PERBANDINGAN SANKSI DAN PENERAPAN HUKUM
Untuk memudahkan pemahaman, berikut adalah tabel komparasi bagaimana ketiga instrumen hukum ini memandang tindakan membawa kabur pacar di bawah umur:
| Aspek Hukum | Dasar Regulasi | Fokus Pelanggaran | Sifat Persetujuan Anak (Suka sama Suka) | Konsekuensi / Sanksi Utama |
|---|---|---|---|---|
| Hukum Pidana (KUHP) | UU No. 1 Tahun 2023 | Pelanggaran terhadap kemerdekaan orang dan hak pengasuhan legal orang tua. | Tidak Menghapus Pidana. Konsen anak dianggap tidak sah. | Pidana Penjara (skala sanksi disesuaikan dengan ada/tidaknya tipu muslihat). |
| Hukum Perlindungan Anak | UU No. 35 Tahun 2014 | Eksploitasi seksual, persetubuhan, atau pencabulan terhadap anak. | Mutlak Diabaikan. Fokus pada perlindungan fisik/psikis anak. | Pidana Penjara minimal 5 tahun, maksimal 15 tahun, dan denda hingga Rp5 Miliar. |
| Hukum Perdata & Perkawinan | UU No. 16/2019 & Pasal 1365 KUHPerdata | Pelanggaran batas usia nikah dan kerugian moril/materiil orang tua. | Menjadi pertimbangan hakim, namun perkawinan tetap tidak sah tanpa izin/dispensasi. | Perkawinan batal/tidak diakui negara; Kewajiban membayar ganti rugi PMH kepada orang tua. |
KESIMPULAN DAN REKOMENDASI
Tindakan membawa kabur pacar yang masih di bawah umur memiliki implikasi hukum berlapis yang sangat destruktif bagi masa depan pelaku. Anggapan tradisional bahwa ikatan asmara atau persetujuan remaja perempuan dapat membebaskan laki-laki dari tuntutan hukum adalah mitos hukum yang keliru.

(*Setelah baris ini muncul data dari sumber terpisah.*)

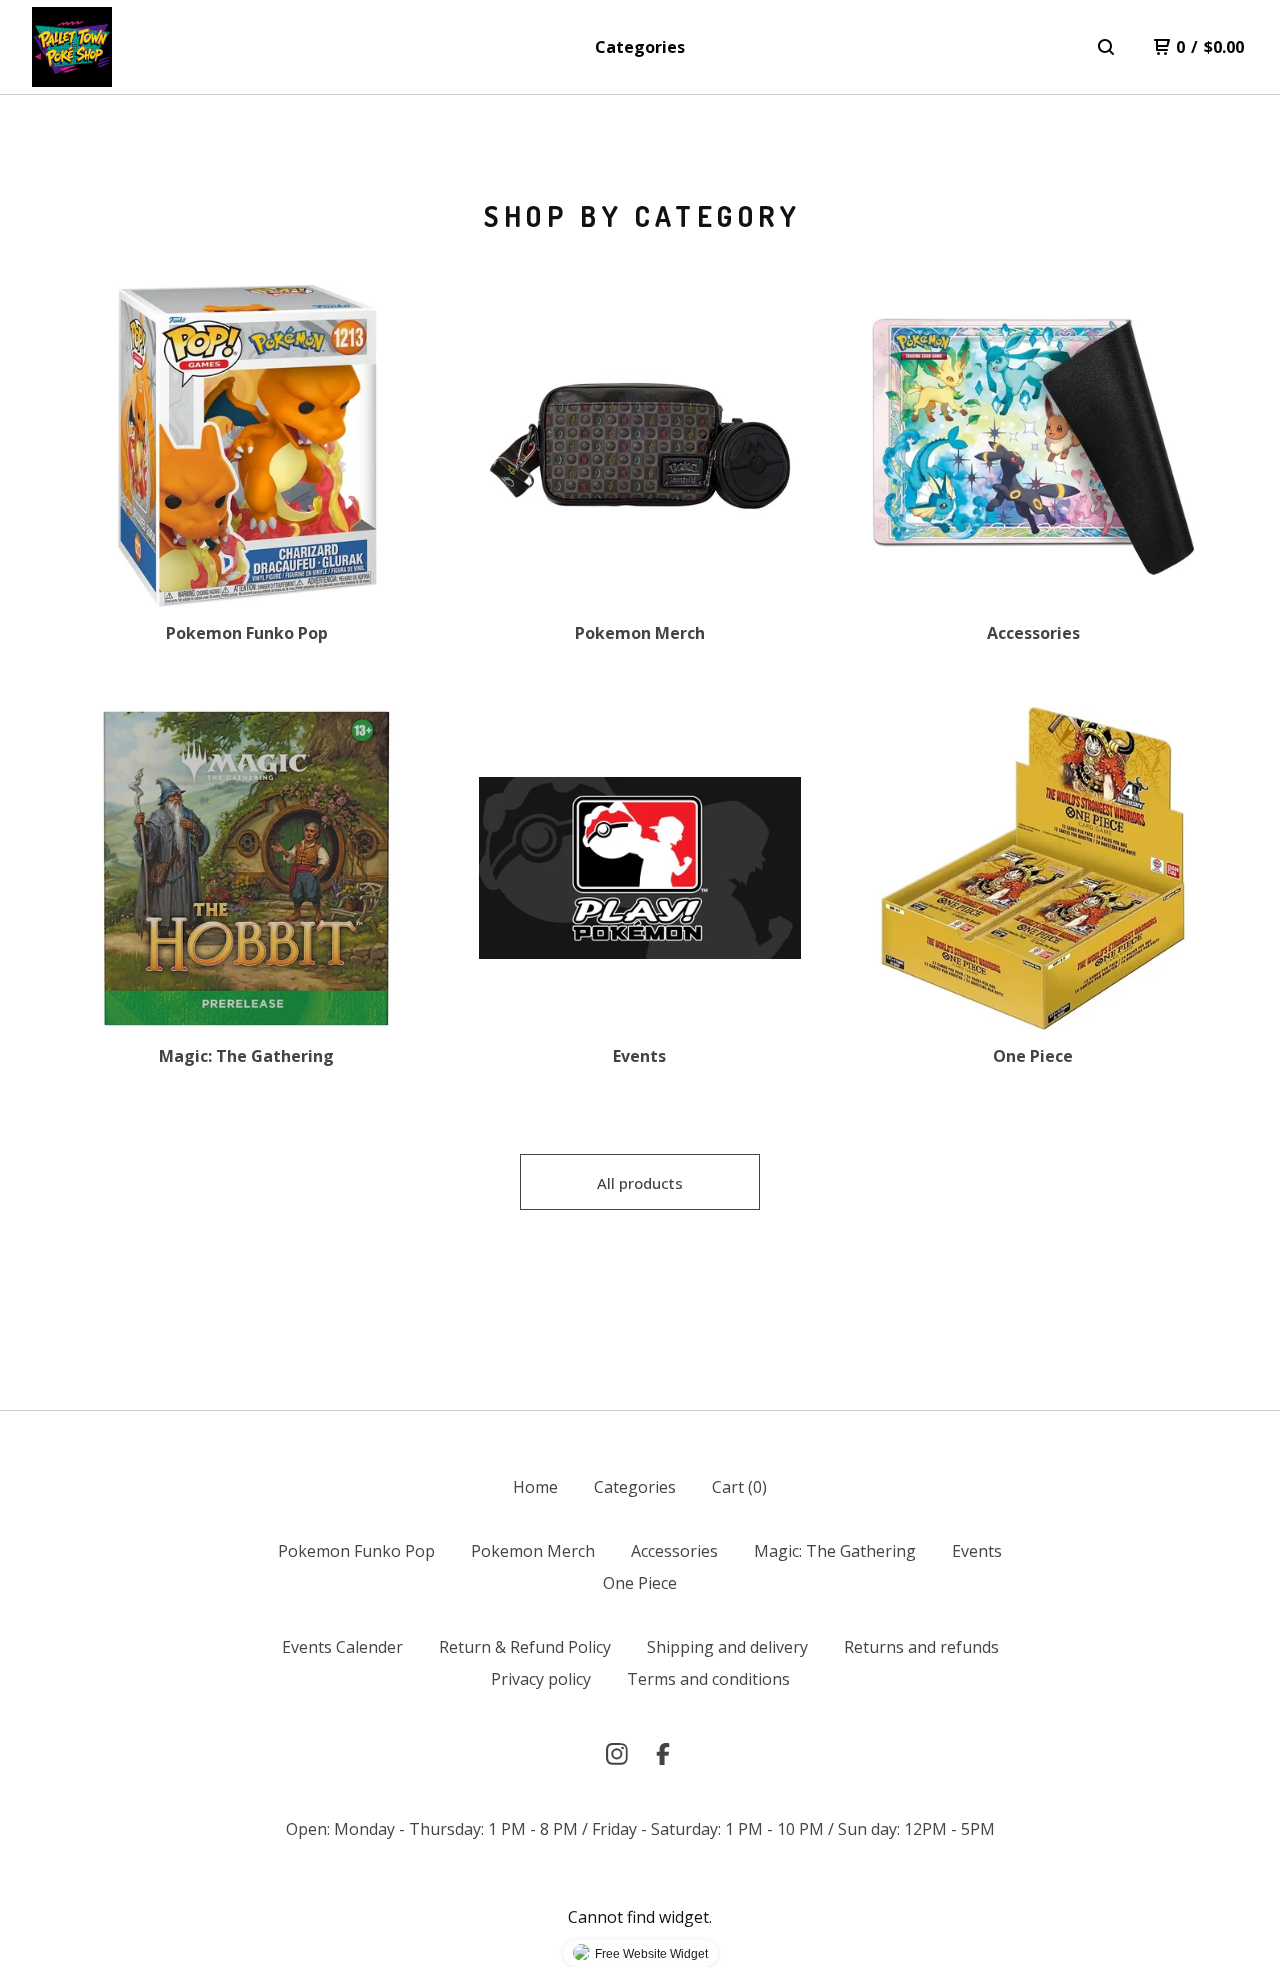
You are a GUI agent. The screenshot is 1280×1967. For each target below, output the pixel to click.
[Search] (1106, 47)
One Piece (640, 1583)
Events (977, 1551)
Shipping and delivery (727, 1647)
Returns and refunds (921, 1647)
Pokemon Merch (533, 1551)
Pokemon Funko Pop (356, 1551)
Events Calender (342, 1647)
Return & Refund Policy (525, 1647)
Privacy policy (541, 1679)
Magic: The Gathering (835, 1551)
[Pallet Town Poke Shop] (72, 47)
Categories (640, 47)
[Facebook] (663, 1754)
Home (535, 1487)
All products (640, 1183)
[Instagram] (617, 1754)
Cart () (739, 1487)
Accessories (674, 1551)
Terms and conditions (708, 1679)
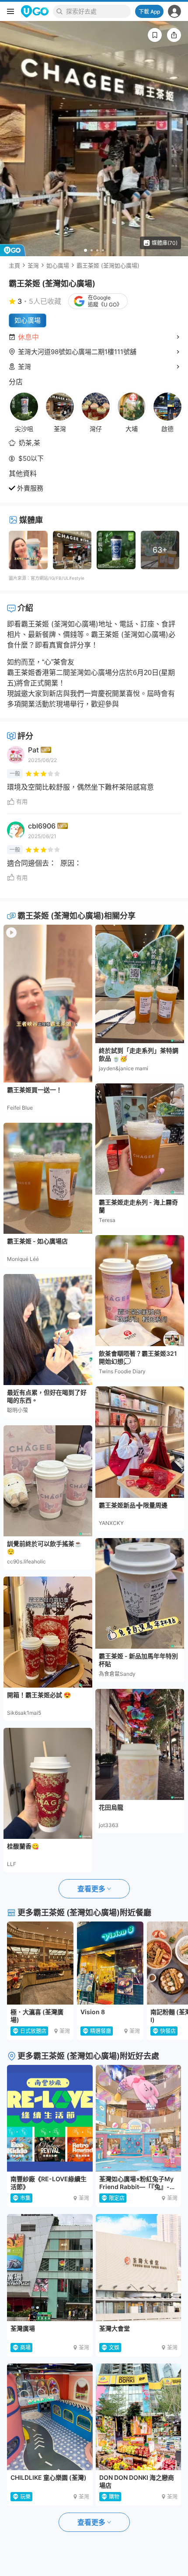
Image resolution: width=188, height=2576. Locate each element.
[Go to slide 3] (97, 250)
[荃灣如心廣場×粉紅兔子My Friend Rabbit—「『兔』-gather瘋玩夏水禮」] (138, 2118)
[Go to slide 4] (103, 250)
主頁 (14, 265)
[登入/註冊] (174, 11)
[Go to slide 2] (92, 250)
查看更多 (91, 1888)
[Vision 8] (110, 1963)
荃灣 (33, 265)
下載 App (149, 11)
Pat (33, 749)
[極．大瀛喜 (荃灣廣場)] (40, 1963)
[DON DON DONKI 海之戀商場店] (138, 2417)
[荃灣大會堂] (138, 2267)
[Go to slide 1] (85, 250)
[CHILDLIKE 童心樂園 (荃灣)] (50, 2417)
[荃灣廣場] (50, 2267)
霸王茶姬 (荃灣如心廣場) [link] (108, 265)
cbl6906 (42, 826)
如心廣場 (57, 265)
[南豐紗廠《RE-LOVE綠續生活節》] (50, 2118)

- KUHP tetap menegaskan perlindungan terhadap hak asasi orang tua dalam mengawasi anaknya yang belum dewasa.
- UU Perlindungan Anak mengunci rapat celah perdamaian jika terjadi kontak seksual, dengan ancaman pidana minimal 5 tahun penjara tanpa kompromi.
- Hukum Perdata menutup pintu bagi legalitas hubungan tersebut secara instan dan membuka ruang tuntutan finansial yang berat.
Rekomendasi Langkah Hukum bagi Orang Tua Korban:
Jika menghadapi situasi di mana anak di bawah umur dibawa kabur oleh pacarnya, langkah yang harus ditempuh adalah:
- Segera melapor ke Unit PPA (Pelayanan Perempuan dan Anak) di Kepolisian Setempat: Jangan menunggu 1×24 jam jika ada indikasi anak berada dalam bahaya atau dibawa oleh orang dewasa secara mencurigakan.
- Melibatkan Lembaga Perlindungan: Hubungi KPAI (Komisi Perlindungan Anak Indonesia) atau UPTD PPA daerah untuk mendapatkan pendampingan psikologis bagi anak setelah ditemukan.
- Hindari Tindakan Main Hakim Sendiri: Menyerahkan proses pembuktian unsur pidana kepada penyidik untuk menghindari serangan balik hukum dari pihak pelaku.